Josh Valentine isn’t sure if he qualifies as a celebrity. When debating the title of a new program at Francis Tuttle’s School of Culinary Arts, Celebrity Chef Series was mentioned, as all of the chefs that are participating are household names in Oklahoma, especially among the foodies.
Valentine charmed locals with his pork-centric, family-run concept Divine Swine. If you were lucky enough to have had it, it almost made you wish you hadn’t. Almost. Like a sweet dream, it was delicious and was gone too soon. Valentine was lured away for the bright lights of the Bravo channel, where he competed on Top Chef.
After the season, he briefly moved to Dallas to work at award-winning farm-to-table restaurant FT33. He’s back in Oklahoma City now, though, and that’s what is important. He is helping put the finishing touches on his new culinary home behind the grill at The George. The steakhouse will inhabit the legendary space atop Founders Tower, 5900 Mosteller Drive.
Diners who are eager to try his creations beforehand have that chance on Feb. 28 at District 21 Restaurant at Francis Tuttle Technology Center. He will lend his culinary knowledge to the fertile young minds in the culinary program as their executive chef for the evening.
“Basically, we’re setting up a pop-up restaurant for the night,” he said.
The hot seat
The executive chef in most restaurants is responsible for, well, running the kitchen. He or she plans the menu and makes certain the recipes are being followed and everything that leaves the kitchen is up to his or her standards. While the restaurant is open for service, the chef supervises every position in the kitchen to make sure everything runs smoothly.
To be clear, Valentine is not teaching the class at Francis Tuttle. It’s more of a hands-on learning experience, and he’s excited about it. He will work with students doing advanced prep work for menu items. Marc Dunham, director of Francis Tuttle’s culinary program, has the recipes so students can familiarize themselves with them in advance.

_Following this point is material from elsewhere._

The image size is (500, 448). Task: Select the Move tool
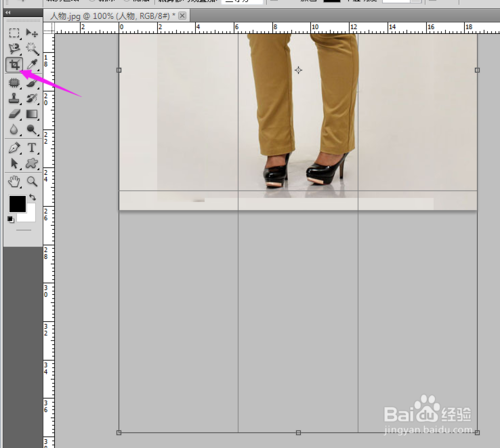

Valentine looks forward to being responsible for part of the students’ experience. He said he might be a little easier on them than he is on the chefs in his kitchen.
“Usually, I’m pretty much a hardass; I want to do everything myself,” he said.

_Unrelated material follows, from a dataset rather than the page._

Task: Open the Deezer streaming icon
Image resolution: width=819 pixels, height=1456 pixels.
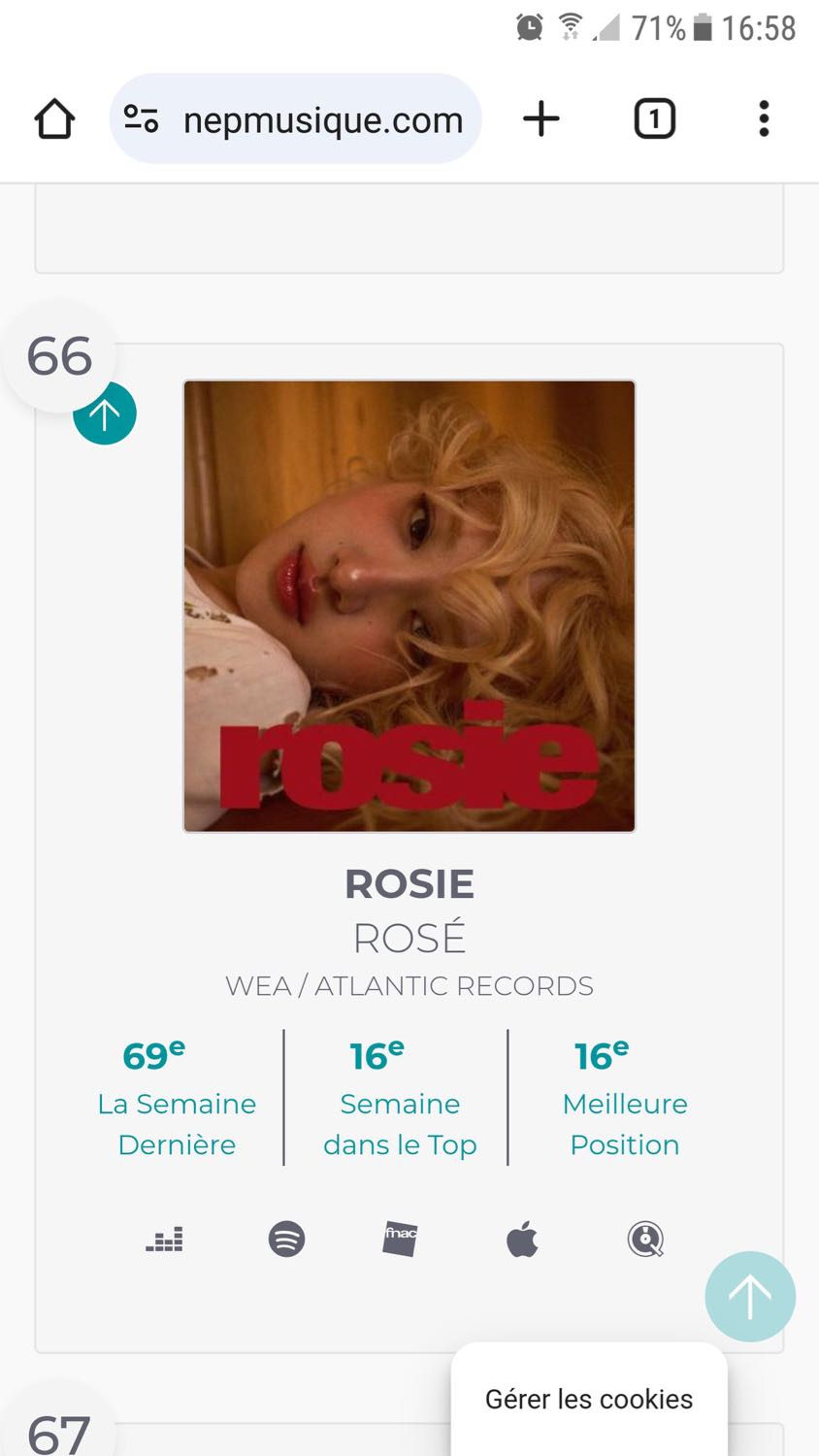Action: click(164, 1240)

This characteristic is not unique to chefs, but it is a quality that almost all chefs, especially successful ones, share. Anyone who has worked in a professional kitchen can attest that this type of control is not only expected, it’s necessary. Successful chefs thrive in high-pressure, fast-paced and hyper-competitive situations. Valentine showed he has the chops, and now he gets to give back in a night of mentoring.
“This is a really good opportunity for them, so I’m going to go in and oversee them and let them kind of run with it and get that experience, actually cooking on the line, actually having a chef lean over your shoulder, telling you everything is wrong,” he said with a chuckle. “It’s actually going to be a pretty laid-back night for me.”
The end result will be a four-course, prix fixe (fixed price) meal.
“This will help our students grow as professional chefs, giving them experience with different cuisines and kitchen styles,” Dunham said in a statement. “There is always something new to learn in a kitchen.”
The Guest Chef Series will continue through May, with Russ Johnson, co-owner of Ludivine, on March 28. All proceeds from the dinners support the culinary arts student activity fund.
“They invited me to do it,” Valentine said. “Right now, I am waiting for The George to open, so any chance I get to cook is exciting.”